● **TASK GOAL**
Could you quote every row from the one containing "seeking [189, 1100]" down to the one containing "This page has width=1019, height=1442.", with both of those rows included?

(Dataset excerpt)
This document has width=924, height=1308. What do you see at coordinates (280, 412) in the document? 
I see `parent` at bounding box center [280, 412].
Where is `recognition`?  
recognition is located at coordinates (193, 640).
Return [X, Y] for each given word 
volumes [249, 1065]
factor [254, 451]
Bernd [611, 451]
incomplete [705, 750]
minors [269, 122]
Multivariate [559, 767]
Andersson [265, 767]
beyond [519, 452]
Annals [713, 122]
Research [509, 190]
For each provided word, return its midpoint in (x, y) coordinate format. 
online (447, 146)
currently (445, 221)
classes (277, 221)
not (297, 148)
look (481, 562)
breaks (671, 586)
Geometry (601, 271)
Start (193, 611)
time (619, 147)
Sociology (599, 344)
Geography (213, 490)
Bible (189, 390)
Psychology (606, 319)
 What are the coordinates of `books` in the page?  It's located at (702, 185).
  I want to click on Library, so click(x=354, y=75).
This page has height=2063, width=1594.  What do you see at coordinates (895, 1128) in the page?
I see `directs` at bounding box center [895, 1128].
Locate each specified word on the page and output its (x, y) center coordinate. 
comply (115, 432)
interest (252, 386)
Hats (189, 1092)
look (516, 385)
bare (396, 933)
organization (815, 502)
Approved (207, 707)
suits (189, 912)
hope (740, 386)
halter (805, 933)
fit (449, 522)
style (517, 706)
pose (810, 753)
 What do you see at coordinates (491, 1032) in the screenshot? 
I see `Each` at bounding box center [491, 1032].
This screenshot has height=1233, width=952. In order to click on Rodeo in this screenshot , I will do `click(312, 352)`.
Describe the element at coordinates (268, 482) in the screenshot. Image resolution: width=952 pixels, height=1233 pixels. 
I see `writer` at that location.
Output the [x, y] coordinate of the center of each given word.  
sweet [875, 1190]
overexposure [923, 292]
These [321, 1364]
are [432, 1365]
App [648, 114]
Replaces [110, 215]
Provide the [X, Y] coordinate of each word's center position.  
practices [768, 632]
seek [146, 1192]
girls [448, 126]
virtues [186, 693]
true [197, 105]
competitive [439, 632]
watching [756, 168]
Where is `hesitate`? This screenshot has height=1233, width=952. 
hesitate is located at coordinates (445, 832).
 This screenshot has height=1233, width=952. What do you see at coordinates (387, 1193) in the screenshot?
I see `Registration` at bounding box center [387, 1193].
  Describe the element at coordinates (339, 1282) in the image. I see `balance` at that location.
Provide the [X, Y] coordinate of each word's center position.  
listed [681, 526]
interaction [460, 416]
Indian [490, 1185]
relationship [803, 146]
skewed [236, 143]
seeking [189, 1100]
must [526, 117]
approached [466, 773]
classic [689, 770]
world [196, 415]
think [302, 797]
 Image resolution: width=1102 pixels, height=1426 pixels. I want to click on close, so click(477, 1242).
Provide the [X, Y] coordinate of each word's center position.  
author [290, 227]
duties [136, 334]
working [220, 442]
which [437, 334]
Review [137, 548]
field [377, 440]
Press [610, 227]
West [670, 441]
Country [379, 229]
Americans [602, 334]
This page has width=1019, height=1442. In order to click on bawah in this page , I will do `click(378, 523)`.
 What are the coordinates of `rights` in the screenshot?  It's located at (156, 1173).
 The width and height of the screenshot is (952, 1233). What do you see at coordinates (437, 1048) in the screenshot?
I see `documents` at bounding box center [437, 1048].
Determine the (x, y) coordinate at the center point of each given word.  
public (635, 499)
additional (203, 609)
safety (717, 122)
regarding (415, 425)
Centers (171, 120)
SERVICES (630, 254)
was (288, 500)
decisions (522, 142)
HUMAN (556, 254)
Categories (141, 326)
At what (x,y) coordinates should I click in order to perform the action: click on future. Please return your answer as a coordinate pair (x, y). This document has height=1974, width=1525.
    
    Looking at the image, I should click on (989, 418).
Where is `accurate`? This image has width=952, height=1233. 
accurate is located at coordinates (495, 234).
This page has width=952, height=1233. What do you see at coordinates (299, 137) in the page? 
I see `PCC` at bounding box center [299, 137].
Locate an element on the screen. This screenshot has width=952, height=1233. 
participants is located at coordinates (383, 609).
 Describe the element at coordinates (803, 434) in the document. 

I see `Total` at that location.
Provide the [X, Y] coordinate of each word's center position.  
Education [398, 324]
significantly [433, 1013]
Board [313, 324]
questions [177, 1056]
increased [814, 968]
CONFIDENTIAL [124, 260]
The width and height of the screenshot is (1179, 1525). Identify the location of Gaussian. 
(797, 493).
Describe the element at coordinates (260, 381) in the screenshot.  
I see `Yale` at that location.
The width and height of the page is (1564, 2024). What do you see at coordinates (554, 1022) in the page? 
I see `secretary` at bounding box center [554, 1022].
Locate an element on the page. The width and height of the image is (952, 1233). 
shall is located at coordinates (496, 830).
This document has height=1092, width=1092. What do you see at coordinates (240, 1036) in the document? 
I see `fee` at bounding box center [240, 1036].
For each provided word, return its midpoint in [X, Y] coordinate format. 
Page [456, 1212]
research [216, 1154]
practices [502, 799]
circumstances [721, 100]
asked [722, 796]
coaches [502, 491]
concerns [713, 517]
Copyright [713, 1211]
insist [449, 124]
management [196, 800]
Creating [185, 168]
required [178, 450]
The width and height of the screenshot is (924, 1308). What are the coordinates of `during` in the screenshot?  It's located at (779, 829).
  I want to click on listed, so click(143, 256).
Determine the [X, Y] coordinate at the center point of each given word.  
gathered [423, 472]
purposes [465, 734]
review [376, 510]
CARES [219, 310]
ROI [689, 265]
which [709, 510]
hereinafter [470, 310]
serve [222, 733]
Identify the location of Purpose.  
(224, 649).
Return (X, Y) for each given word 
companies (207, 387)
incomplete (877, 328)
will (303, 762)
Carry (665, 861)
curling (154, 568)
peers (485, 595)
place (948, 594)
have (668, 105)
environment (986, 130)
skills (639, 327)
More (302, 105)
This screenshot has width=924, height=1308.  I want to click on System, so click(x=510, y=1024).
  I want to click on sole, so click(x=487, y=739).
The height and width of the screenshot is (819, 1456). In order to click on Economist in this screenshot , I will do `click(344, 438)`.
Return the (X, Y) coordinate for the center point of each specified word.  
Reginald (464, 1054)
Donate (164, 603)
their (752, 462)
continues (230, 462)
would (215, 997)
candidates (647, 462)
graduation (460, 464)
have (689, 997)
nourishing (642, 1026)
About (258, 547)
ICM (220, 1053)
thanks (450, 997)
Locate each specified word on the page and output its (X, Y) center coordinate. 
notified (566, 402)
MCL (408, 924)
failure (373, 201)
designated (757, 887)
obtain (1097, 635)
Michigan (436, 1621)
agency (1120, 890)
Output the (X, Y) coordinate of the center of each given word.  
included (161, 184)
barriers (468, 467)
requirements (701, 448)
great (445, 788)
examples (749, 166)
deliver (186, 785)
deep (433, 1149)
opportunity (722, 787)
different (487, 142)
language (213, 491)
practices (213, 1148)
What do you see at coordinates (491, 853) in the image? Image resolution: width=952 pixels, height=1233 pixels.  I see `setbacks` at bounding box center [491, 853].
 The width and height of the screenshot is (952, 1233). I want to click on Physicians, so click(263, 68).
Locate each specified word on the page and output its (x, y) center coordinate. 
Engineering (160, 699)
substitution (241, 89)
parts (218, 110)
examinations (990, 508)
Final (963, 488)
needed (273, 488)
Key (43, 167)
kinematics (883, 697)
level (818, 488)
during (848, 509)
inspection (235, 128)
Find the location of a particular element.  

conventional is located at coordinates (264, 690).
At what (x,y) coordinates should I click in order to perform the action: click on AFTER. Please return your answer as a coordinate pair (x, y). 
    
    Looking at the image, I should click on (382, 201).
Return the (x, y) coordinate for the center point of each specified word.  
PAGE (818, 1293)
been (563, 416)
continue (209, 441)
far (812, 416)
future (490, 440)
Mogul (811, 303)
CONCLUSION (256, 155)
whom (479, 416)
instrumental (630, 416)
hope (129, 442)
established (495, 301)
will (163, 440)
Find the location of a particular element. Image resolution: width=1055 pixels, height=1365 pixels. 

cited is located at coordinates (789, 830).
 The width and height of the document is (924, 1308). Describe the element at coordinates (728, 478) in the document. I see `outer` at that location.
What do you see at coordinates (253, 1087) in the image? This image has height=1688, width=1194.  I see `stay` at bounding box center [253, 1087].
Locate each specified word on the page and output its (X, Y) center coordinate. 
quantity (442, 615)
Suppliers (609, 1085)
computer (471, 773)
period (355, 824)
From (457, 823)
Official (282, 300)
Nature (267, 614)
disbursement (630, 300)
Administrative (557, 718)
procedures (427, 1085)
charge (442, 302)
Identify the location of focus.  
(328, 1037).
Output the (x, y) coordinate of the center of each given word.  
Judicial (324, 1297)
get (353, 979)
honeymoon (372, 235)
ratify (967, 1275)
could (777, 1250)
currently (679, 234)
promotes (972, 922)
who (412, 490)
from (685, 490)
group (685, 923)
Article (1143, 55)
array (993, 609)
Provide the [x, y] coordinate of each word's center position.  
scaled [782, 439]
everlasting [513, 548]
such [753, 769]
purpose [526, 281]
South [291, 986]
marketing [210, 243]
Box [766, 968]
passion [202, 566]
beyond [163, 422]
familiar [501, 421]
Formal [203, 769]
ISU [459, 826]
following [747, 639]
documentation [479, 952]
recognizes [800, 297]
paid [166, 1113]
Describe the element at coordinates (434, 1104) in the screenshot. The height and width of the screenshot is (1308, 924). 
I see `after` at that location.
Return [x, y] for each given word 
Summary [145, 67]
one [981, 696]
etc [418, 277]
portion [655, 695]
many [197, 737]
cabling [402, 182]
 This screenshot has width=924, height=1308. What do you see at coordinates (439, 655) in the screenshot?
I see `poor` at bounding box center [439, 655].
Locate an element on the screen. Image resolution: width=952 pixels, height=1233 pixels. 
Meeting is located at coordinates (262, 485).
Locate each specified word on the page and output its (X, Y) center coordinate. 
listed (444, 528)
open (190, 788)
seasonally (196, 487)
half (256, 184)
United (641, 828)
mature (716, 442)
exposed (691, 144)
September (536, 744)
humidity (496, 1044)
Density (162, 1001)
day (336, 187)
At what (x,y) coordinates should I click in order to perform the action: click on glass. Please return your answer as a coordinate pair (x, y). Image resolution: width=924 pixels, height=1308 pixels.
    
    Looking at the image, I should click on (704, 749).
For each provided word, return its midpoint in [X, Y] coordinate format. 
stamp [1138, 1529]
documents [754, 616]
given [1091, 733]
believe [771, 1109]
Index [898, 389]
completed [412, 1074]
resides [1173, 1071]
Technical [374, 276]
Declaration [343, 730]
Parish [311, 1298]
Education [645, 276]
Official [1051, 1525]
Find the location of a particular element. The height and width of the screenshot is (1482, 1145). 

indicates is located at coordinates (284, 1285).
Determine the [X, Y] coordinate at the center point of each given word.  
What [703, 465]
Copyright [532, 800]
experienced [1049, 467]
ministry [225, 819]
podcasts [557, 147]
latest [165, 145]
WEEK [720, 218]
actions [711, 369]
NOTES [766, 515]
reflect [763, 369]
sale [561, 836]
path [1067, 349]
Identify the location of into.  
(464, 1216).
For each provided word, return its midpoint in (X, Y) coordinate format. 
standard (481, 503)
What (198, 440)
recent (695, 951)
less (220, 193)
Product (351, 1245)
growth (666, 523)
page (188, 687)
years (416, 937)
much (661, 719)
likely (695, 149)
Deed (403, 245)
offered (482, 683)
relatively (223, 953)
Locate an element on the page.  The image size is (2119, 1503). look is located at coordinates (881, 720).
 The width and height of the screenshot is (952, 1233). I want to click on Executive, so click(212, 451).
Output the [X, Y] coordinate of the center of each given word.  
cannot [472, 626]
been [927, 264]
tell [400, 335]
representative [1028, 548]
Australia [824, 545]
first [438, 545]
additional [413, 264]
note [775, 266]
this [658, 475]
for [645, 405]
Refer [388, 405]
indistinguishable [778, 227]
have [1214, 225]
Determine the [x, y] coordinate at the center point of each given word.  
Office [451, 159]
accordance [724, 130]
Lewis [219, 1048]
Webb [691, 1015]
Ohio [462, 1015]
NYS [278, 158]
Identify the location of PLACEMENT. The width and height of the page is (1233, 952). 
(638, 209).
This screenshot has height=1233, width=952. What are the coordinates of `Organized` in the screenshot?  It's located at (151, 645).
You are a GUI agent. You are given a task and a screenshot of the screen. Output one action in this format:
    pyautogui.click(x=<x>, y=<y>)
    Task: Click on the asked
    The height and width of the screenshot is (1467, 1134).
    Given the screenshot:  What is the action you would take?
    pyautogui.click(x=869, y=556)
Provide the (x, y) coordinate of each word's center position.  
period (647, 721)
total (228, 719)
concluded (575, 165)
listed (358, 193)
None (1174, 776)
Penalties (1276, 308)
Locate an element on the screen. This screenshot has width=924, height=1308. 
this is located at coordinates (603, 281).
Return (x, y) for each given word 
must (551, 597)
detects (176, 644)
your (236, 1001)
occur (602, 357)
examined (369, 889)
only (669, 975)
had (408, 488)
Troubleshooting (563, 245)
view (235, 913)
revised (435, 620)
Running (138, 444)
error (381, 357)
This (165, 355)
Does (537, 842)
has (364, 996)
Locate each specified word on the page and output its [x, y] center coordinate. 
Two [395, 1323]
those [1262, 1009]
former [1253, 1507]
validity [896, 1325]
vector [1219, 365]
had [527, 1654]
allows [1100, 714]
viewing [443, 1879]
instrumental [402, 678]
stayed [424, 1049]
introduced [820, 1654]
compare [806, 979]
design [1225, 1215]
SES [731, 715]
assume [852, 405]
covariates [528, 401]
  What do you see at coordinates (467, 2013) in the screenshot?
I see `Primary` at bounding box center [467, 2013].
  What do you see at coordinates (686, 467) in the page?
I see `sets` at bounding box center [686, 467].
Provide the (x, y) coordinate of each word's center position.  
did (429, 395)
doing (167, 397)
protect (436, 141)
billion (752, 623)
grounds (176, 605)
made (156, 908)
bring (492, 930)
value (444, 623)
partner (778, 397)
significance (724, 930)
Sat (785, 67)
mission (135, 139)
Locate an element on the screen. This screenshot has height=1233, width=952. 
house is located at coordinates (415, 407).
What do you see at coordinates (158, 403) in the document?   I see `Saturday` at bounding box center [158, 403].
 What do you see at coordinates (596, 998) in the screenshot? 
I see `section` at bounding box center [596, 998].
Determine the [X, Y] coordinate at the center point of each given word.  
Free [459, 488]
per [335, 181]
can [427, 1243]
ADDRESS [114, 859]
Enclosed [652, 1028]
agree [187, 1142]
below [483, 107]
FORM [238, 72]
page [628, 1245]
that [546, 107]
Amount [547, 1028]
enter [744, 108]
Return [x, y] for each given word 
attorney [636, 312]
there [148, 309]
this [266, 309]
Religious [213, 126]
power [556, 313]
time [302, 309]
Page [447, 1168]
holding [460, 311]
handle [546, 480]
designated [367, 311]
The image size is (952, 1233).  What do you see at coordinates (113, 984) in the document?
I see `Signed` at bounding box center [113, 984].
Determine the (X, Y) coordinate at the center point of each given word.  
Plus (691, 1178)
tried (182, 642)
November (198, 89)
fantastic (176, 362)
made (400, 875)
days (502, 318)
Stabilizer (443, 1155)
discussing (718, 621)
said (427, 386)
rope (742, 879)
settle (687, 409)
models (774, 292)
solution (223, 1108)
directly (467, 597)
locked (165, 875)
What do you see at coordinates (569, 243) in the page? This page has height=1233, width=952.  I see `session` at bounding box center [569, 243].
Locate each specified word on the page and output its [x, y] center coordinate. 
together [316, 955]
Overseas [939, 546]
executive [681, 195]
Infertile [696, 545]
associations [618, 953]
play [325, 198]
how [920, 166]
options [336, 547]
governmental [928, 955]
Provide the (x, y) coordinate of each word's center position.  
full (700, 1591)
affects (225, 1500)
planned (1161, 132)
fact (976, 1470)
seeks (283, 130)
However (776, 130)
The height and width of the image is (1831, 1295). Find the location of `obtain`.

● **EXERCISE RESULT**
seeking [189, 1100]
must [526, 117]
approached [466, 773]
classic [689, 770]
world [196, 415]
think [302, 797]
 Image resolution: width=1102 pixels, height=1426 pixels. I want to click on close, so click(477, 1242).
Provide the [X, Y] coordinate of each word's center position.  
author [290, 227]
duties [136, 334]
working [220, 442]
which [437, 334]
Review [137, 548]
field [377, 440]
Press [610, 227]
West [670, 441]
Country [379, 229]
Americans [602, 334]
This page has width=1019, height=1442. In order to click on bawah in this page , I will do `click(378, 523)`.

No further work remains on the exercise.